--- Supplied entries ---
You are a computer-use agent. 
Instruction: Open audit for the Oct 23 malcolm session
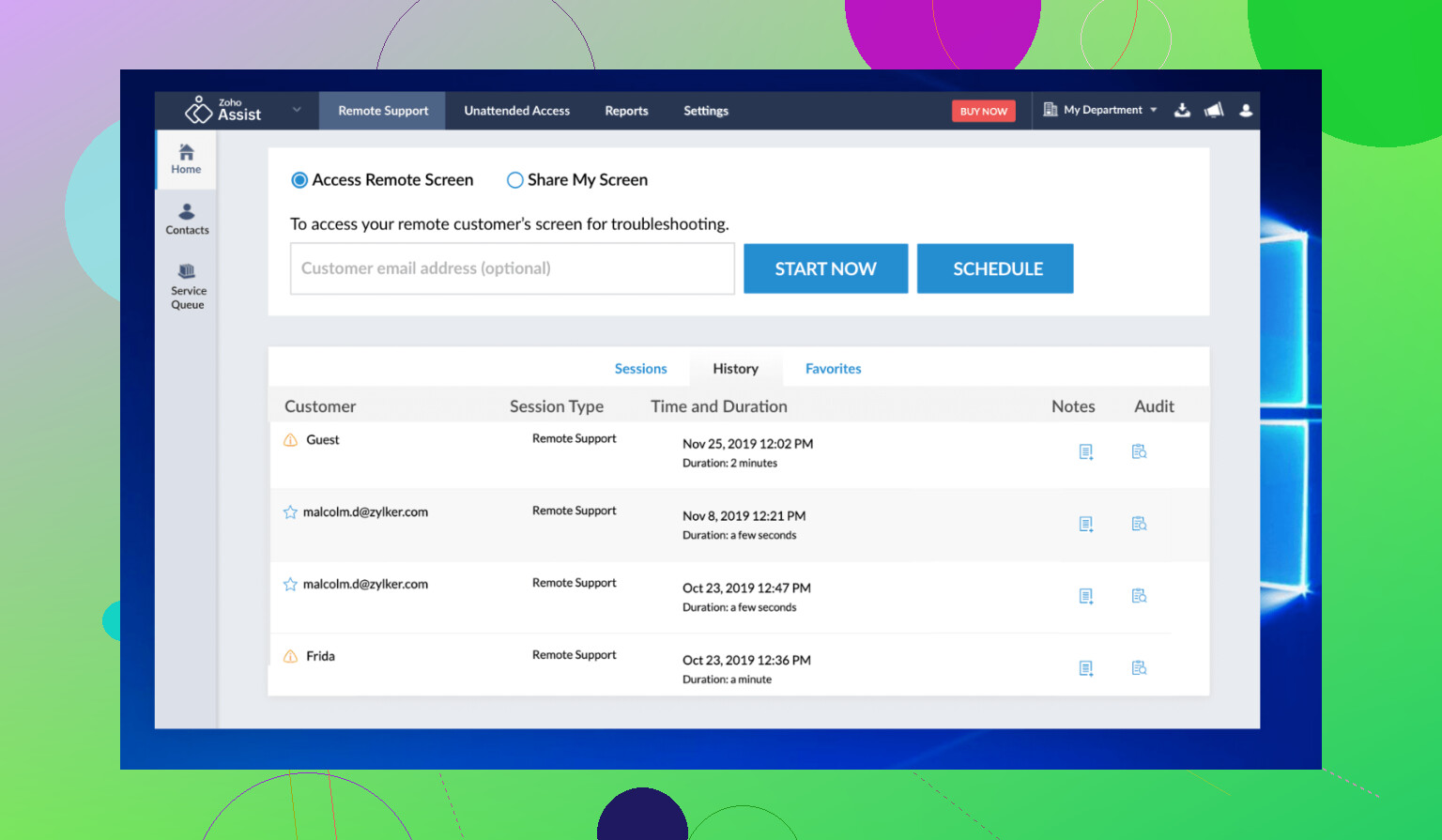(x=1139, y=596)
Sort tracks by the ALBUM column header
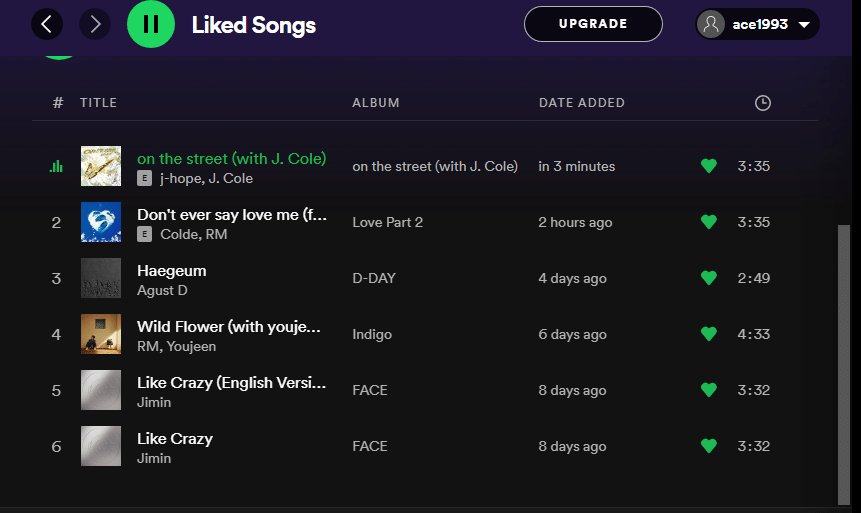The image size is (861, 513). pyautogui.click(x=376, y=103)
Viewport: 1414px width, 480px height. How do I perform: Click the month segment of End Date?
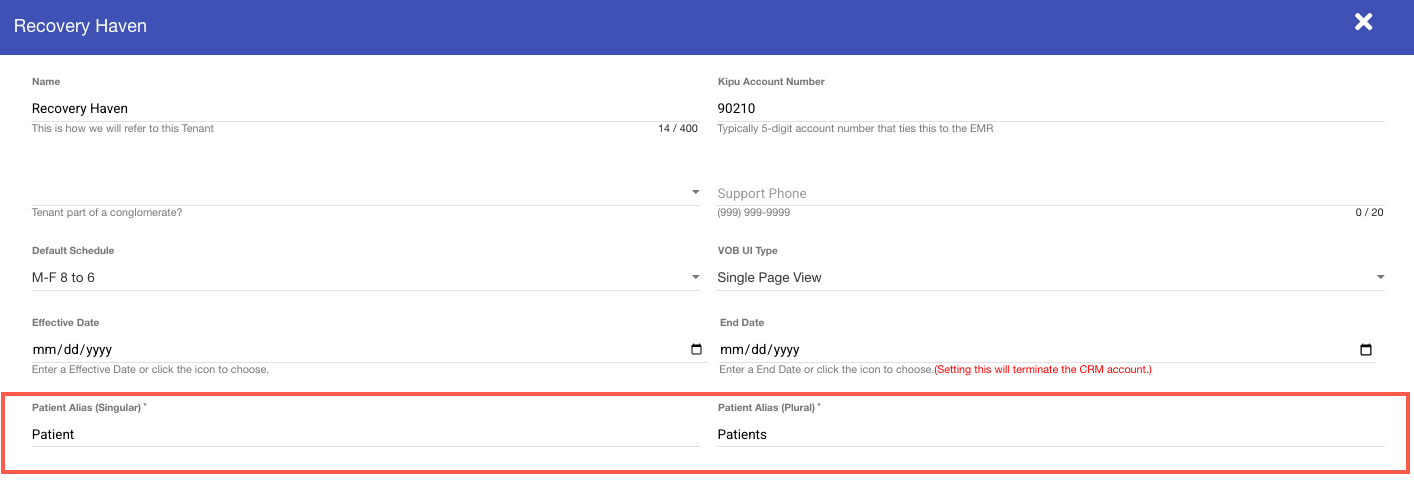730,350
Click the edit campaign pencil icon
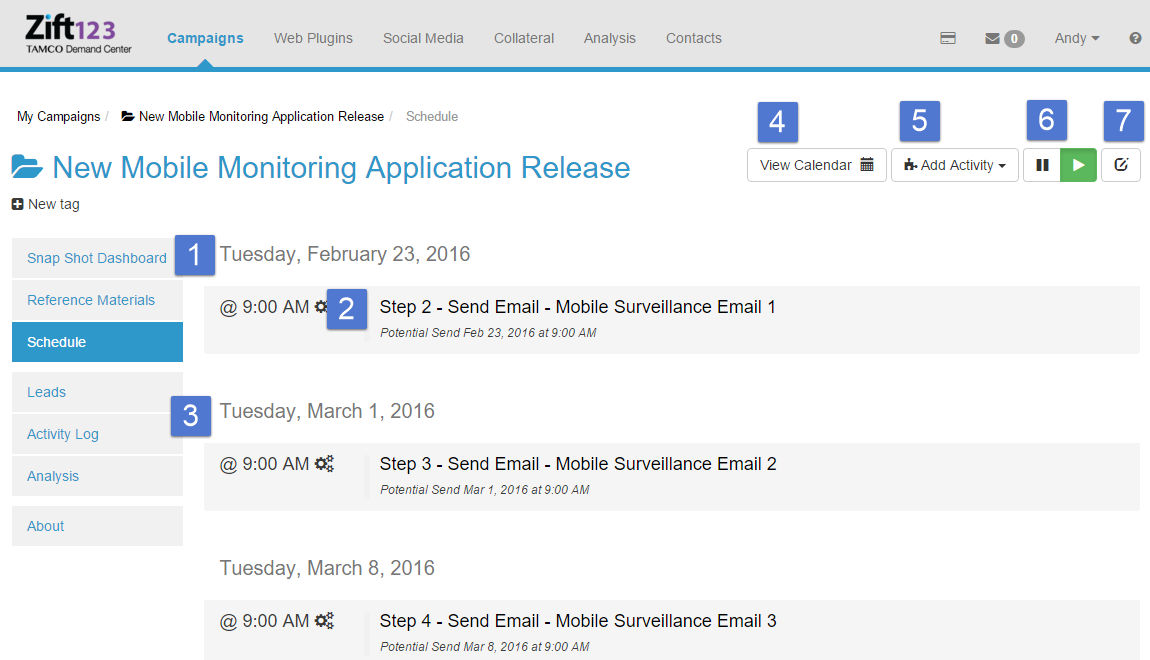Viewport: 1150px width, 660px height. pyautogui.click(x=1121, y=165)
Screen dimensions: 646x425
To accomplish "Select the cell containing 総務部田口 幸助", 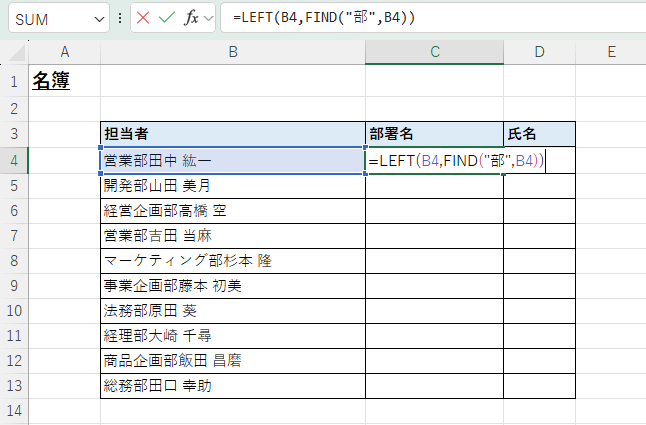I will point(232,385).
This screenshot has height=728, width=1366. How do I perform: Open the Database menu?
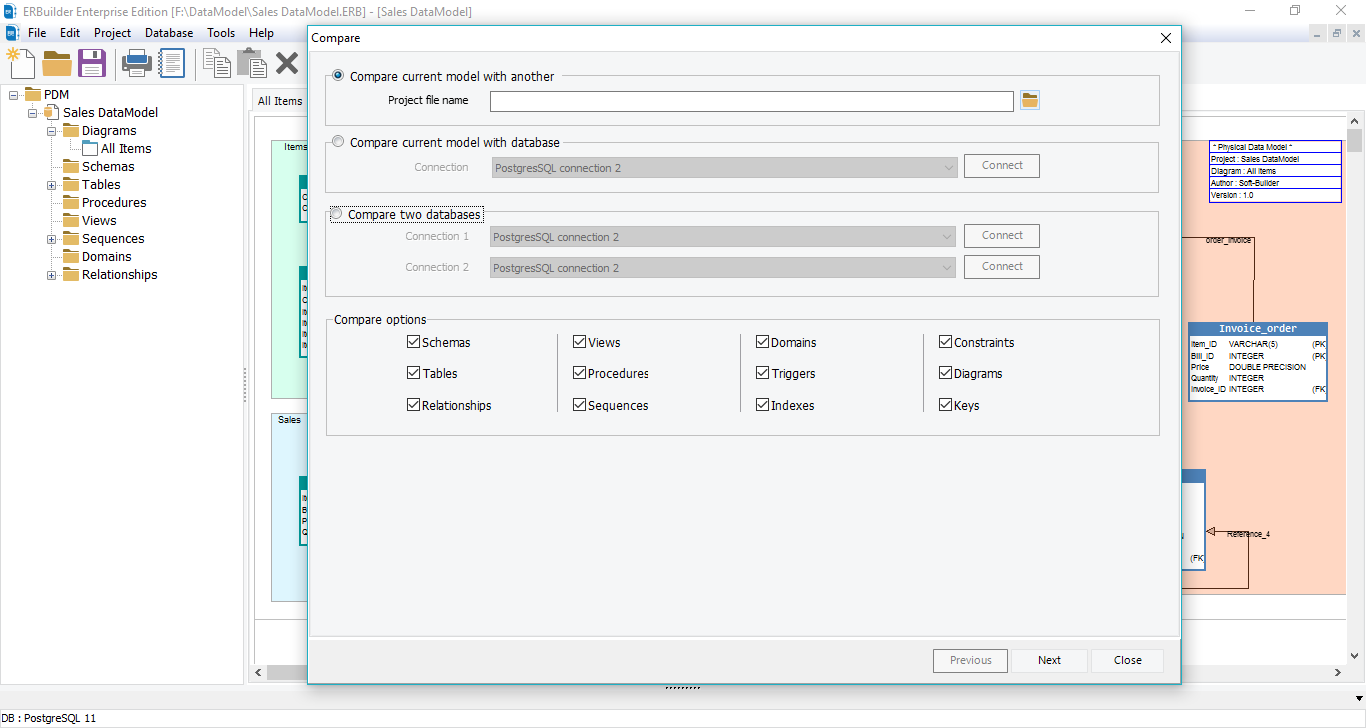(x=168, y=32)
---
→ **Written task**
Give everything from the line containing "This screenshot has" down through the end of the material above as a numbered list, skipping blank lines and leaving out the pictures.

→ **Solution**
1. This screenshot has height=728, width=1366. How do I perform: Open the Database menu?
2. (x=168, y=32)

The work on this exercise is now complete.